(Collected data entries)
********************

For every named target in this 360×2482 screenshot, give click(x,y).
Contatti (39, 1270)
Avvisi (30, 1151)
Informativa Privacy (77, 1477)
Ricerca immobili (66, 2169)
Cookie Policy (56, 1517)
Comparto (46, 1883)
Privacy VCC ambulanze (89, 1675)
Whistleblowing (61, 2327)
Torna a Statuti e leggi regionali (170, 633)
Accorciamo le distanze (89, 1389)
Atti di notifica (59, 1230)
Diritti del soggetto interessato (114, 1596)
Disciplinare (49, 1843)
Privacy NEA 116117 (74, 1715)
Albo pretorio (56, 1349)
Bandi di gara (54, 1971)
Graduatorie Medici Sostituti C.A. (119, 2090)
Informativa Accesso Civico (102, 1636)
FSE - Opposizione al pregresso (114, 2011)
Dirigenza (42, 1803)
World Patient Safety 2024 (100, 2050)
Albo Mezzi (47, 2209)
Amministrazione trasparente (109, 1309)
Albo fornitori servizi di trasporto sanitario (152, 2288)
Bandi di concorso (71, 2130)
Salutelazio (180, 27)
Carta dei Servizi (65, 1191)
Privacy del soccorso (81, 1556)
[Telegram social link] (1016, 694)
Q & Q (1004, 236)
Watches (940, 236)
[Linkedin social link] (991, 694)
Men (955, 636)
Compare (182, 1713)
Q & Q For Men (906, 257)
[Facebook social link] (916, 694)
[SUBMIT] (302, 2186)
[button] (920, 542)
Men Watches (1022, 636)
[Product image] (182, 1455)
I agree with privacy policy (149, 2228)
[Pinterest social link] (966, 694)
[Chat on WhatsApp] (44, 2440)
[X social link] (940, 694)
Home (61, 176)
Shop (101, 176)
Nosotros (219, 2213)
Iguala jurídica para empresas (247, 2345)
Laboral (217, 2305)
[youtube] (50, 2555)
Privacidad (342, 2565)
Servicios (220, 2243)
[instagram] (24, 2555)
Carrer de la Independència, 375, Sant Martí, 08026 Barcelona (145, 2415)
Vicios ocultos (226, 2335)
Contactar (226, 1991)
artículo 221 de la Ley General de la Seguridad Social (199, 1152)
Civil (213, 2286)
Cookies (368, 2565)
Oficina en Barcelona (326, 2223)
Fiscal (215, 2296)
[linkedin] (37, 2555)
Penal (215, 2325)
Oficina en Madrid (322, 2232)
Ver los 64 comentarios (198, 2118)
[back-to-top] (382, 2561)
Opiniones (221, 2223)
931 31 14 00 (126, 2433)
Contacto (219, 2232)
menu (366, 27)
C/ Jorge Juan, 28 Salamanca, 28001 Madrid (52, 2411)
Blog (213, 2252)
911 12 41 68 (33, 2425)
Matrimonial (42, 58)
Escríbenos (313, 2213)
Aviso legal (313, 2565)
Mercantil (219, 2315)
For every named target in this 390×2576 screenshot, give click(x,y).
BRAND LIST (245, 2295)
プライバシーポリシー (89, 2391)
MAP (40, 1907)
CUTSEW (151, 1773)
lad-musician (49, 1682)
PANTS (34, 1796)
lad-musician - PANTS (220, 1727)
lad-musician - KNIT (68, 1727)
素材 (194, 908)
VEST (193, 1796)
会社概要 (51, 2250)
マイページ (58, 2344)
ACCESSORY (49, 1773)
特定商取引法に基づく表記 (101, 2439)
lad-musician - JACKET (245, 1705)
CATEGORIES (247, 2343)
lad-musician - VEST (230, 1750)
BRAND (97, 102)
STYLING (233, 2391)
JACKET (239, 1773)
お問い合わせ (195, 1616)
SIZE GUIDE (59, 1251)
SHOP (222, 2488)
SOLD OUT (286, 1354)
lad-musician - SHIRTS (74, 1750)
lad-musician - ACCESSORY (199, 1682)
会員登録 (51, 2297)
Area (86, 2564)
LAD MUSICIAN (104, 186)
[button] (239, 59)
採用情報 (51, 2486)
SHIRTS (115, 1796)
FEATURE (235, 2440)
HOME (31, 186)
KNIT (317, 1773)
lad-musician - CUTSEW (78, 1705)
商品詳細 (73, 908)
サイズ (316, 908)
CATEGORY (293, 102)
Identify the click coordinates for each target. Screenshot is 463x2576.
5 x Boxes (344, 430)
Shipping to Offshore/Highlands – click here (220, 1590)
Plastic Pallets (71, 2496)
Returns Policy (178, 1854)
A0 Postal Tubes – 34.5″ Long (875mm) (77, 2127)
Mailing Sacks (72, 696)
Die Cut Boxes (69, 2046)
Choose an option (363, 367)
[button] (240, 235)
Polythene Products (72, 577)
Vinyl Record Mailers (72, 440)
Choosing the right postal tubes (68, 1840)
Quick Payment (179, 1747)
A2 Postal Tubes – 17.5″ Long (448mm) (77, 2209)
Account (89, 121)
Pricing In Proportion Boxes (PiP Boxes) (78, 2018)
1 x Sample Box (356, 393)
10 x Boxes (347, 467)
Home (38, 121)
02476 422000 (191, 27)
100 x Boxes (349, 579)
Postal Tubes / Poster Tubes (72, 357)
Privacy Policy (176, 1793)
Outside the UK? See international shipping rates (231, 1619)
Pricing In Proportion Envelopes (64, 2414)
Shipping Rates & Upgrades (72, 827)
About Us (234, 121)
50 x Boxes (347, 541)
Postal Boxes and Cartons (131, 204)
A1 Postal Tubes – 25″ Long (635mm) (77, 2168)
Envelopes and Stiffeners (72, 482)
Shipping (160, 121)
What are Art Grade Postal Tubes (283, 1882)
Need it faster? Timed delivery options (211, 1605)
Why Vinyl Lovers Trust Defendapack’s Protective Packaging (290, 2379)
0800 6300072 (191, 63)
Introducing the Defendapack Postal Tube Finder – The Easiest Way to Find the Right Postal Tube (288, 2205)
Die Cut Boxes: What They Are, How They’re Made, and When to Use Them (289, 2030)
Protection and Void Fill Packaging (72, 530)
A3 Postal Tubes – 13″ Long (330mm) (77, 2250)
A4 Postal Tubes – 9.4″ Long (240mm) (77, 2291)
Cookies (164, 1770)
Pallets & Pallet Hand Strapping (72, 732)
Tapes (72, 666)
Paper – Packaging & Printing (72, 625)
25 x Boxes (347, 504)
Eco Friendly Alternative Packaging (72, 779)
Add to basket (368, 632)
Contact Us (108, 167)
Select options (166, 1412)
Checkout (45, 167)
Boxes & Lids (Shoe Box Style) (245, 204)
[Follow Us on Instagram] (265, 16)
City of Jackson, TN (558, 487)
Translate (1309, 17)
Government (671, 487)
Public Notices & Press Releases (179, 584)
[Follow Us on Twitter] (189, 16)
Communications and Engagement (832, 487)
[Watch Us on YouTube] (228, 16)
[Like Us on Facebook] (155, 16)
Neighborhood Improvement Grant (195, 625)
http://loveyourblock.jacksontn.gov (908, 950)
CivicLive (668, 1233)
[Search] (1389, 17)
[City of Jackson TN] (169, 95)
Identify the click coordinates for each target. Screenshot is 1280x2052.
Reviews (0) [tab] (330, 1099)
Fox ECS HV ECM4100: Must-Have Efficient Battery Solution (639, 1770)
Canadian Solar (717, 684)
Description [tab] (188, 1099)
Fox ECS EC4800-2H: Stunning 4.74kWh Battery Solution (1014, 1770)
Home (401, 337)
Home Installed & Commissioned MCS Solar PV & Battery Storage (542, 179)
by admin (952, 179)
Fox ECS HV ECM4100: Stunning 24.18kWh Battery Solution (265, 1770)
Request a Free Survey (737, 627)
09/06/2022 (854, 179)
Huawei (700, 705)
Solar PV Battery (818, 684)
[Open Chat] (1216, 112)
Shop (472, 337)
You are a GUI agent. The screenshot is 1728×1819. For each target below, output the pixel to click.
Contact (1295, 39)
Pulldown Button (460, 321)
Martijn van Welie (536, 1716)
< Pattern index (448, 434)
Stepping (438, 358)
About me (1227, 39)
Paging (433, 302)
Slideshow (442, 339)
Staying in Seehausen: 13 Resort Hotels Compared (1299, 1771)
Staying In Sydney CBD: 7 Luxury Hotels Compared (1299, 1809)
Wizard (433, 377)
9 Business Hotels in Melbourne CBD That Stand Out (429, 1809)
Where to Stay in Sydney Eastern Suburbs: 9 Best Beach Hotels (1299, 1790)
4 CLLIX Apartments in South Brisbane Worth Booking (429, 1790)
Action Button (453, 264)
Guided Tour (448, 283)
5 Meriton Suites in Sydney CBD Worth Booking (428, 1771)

********************

Task brief: An exact copy of the lines above between the line holding "FEATURE (235, 2440)" and the line holding "[button] (240, 235)", inclusive, is the whole answer.

Answer to this exercise:
FEATURE (235, 2440)
HOME (31, 186)
KNIT (317, 1773)
lad-musician - CUTSEW (78, 1705)
商品詳細 (73, 908)
サイズ (316, 908)
CATEGORY (293, 102)
Identify the click coordinates for each target. Screenshot is 463x2576.
5 x Boxes (344, 430)
Shipping to Offshore/Highlands – click here (220, 1590)
Plastic Pallets (71, 2496)
Returns Policy (178, 1854)
A0 Postal Tubes – 34.5″ Long (875mm) (77, 2127)
Mailing Sacks (72, 696)
Die Cut Boxes (69, 2046)
Choose an option (363, 367)
[button] (240, 235)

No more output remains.